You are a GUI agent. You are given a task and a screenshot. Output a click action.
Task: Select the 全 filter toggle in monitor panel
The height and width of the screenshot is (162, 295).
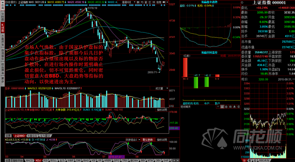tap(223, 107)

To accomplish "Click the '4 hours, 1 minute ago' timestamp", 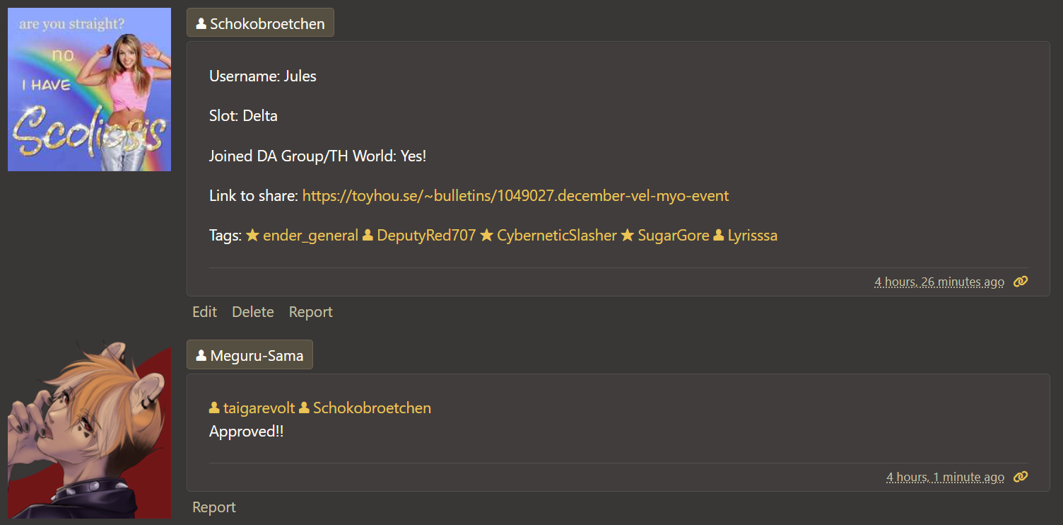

------------------------

Copy the records above word for word, leaving out the pictures.

▸ Response to this exercise
You are a GUI agent. You are given a task and a screenshot. Output a click action.
Task: Select the 全 filter toggle in monitor panel
The height and width of the screenshot is (162, 295).
tap(223, 107)

To accomplish "Click the '4 hours, 1 minute ago' timestamp", 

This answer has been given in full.